(Records drawn from a dataset)
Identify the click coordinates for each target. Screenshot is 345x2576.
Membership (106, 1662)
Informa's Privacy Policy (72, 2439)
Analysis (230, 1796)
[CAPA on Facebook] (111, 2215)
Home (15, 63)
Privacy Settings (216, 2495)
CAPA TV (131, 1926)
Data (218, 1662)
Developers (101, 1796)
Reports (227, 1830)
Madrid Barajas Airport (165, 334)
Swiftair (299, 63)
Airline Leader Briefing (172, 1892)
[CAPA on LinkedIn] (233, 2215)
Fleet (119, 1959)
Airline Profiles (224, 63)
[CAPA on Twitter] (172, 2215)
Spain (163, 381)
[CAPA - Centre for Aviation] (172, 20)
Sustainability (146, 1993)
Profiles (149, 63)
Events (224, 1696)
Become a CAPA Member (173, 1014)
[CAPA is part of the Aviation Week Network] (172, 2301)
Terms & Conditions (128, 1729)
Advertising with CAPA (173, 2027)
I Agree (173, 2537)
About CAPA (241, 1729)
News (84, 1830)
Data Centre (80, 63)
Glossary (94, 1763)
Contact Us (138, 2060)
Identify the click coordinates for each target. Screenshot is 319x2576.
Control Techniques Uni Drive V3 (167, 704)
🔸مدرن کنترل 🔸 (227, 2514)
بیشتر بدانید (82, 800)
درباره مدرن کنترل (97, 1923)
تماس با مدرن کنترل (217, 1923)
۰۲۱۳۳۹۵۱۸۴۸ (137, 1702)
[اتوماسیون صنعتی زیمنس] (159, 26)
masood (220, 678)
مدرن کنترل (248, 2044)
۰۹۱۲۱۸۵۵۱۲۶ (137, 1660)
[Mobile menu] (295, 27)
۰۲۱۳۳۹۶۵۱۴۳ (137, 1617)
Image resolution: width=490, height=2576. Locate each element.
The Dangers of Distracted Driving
--
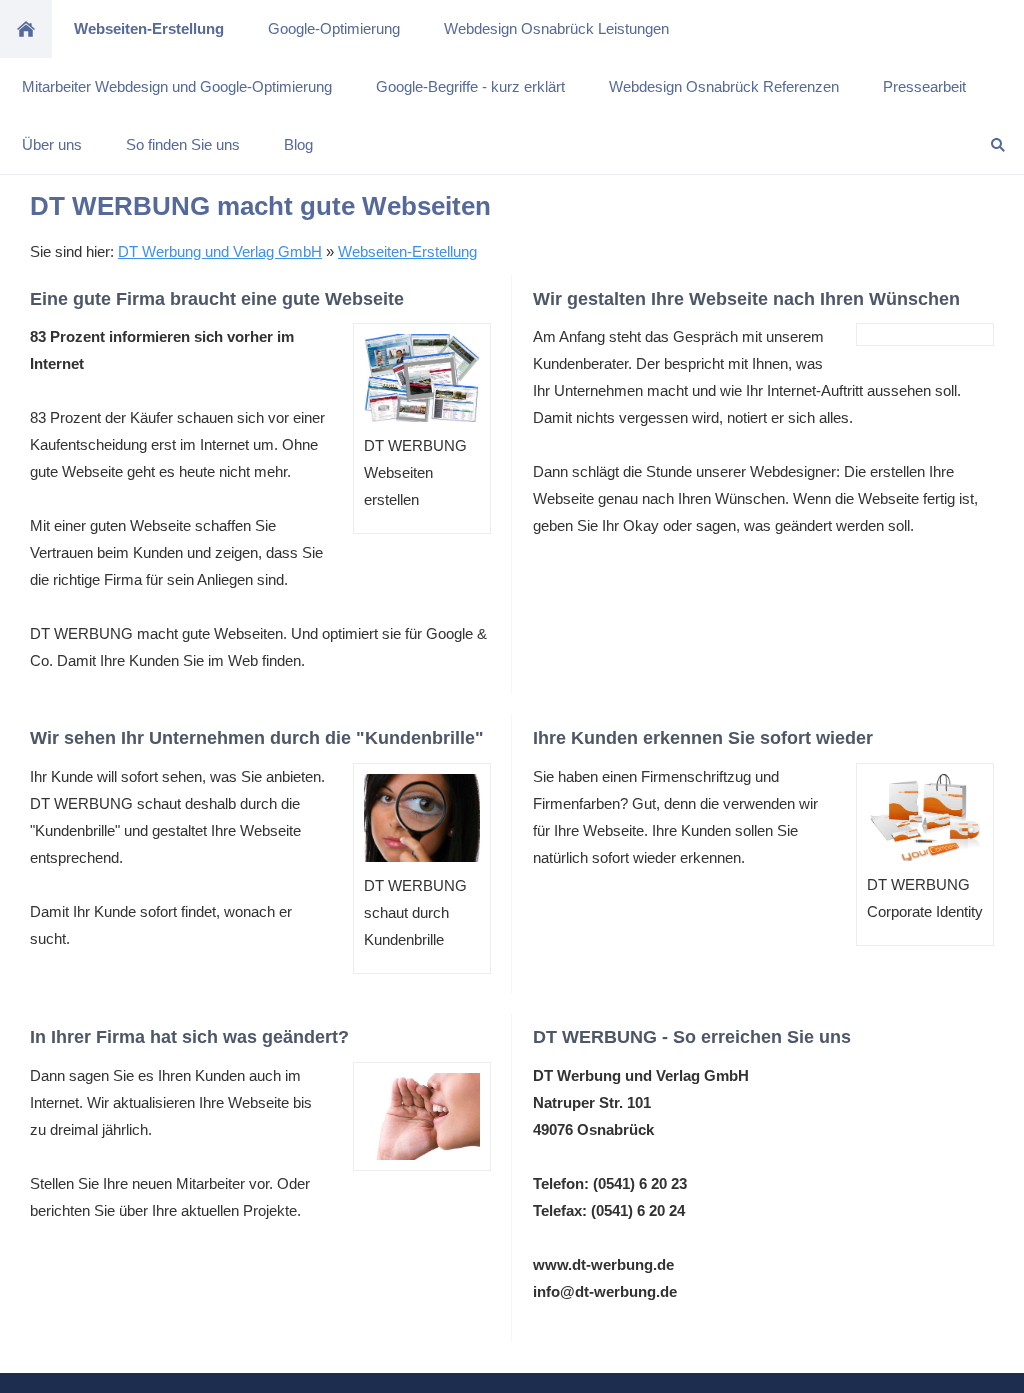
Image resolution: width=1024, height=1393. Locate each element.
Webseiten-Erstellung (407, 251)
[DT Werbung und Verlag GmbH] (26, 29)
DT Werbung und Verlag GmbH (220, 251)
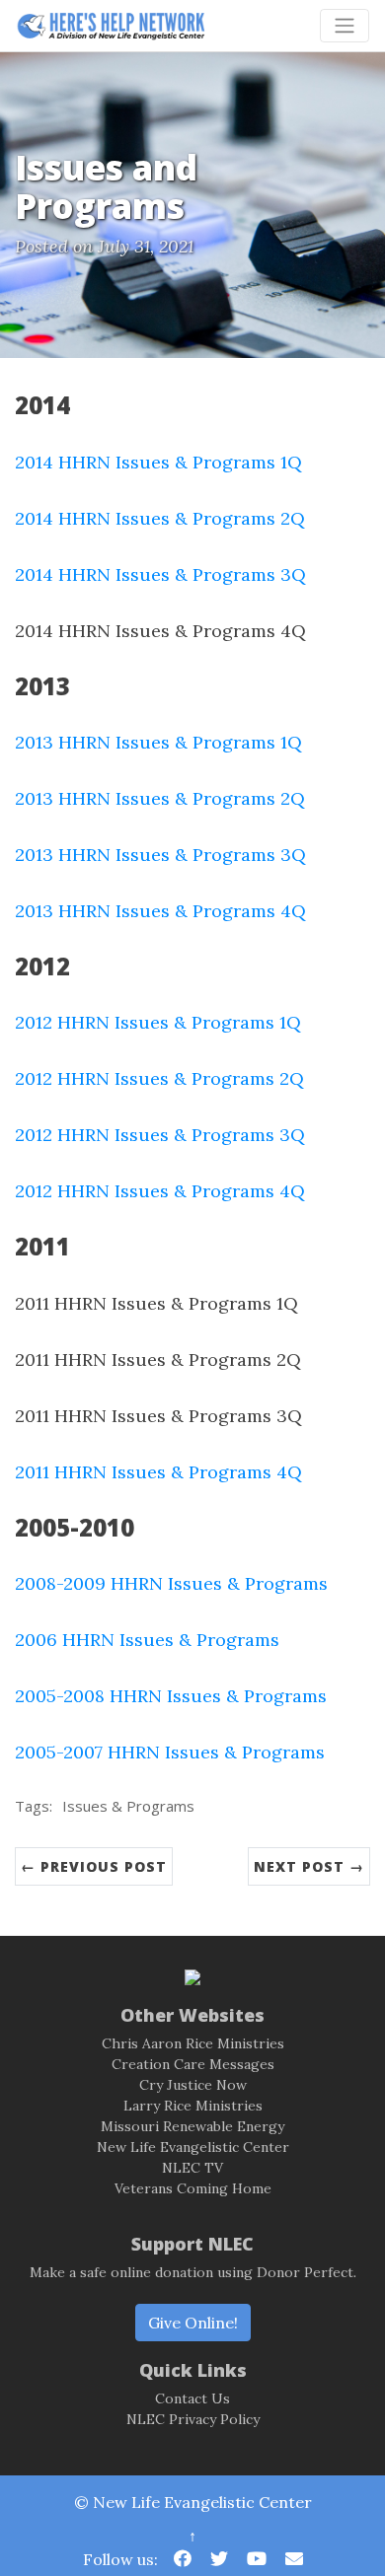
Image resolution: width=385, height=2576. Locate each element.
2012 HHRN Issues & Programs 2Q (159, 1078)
...
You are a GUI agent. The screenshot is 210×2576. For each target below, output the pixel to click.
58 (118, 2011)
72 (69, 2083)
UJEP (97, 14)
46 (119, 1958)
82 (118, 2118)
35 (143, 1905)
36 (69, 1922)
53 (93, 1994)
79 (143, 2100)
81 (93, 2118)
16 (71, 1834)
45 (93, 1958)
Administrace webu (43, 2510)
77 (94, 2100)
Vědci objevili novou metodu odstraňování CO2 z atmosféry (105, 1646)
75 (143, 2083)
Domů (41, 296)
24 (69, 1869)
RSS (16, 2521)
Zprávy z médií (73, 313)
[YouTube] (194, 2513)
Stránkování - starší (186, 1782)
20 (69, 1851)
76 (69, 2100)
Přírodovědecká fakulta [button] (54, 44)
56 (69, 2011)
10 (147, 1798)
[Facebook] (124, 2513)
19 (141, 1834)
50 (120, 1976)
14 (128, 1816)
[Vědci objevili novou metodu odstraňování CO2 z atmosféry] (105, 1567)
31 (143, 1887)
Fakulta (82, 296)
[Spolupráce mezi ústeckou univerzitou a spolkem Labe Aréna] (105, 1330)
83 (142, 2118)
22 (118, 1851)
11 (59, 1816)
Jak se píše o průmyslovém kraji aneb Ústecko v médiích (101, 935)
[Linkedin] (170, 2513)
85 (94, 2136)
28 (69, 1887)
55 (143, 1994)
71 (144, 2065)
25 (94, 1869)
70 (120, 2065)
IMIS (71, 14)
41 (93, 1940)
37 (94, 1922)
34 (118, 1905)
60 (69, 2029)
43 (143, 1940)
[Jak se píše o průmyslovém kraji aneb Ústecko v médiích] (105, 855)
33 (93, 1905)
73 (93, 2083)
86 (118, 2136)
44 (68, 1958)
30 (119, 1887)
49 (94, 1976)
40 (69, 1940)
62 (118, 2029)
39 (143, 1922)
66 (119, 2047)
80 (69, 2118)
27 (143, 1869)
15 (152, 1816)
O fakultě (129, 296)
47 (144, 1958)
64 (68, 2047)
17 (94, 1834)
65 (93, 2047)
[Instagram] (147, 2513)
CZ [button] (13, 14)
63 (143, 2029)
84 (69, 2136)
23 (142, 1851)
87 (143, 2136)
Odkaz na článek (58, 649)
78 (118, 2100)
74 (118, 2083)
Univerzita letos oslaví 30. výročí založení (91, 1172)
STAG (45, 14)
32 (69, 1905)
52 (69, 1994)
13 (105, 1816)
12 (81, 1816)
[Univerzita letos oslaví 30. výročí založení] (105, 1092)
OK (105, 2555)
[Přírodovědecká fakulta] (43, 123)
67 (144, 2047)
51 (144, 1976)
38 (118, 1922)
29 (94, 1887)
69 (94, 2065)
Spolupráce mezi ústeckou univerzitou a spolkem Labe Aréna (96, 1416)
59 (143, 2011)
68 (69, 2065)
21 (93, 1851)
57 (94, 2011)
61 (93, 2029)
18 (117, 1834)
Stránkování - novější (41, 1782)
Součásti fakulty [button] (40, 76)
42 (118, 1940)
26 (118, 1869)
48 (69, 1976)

• [WHAT TO WORK ON] Proceeding from the line containing "33 (93, 1905)" through the line containing "69 (94, 2065)", transcribe the lines above exactly, both end lines included.

• [REPLY]
33 (93, 1905)
73 (93, 2083)
86 (118, 2136)
44 (68, 1958)
30 (119, 1887)
49 (94, 1976)
40 (69, 1940)
62 (118, 2029)
39 (143, 1922)
66 (119, 2047)
80 (69, 2118)
27 (143, 1869)
15 (152, 1816)
O fakultě (129, 296)
47 (144, 1958)
64 (68, 2047)
17 (94, 1834)
65 (93, 2047)
[Instagram] (147, 2513)
CZ [button] (13, 14)
63 (143, 2029)
84 (69, 2136)
23 (142, 1851)
87 (143, 2136)
Odkaz na článek (58, 649)
78 (118, 2100)
74 (118, 2083)
Univerzita letos oslaví 30. výročí založení (91, 1172)
STAG (45, 14)
32 (69, 1905)
52 (69, 1994)
13 (105, 1816)
12 (81, 1816)
[Univerzita letos oslaví 30. výročí založení] (105, 1092)
OK (105, 2555)
[Přírodovědecká fakulta] (43, 123)
67 (144, 2047)
51 (144, 1976)
38 (118, 1922)
29 (94, 1887)
69 (94, 2065)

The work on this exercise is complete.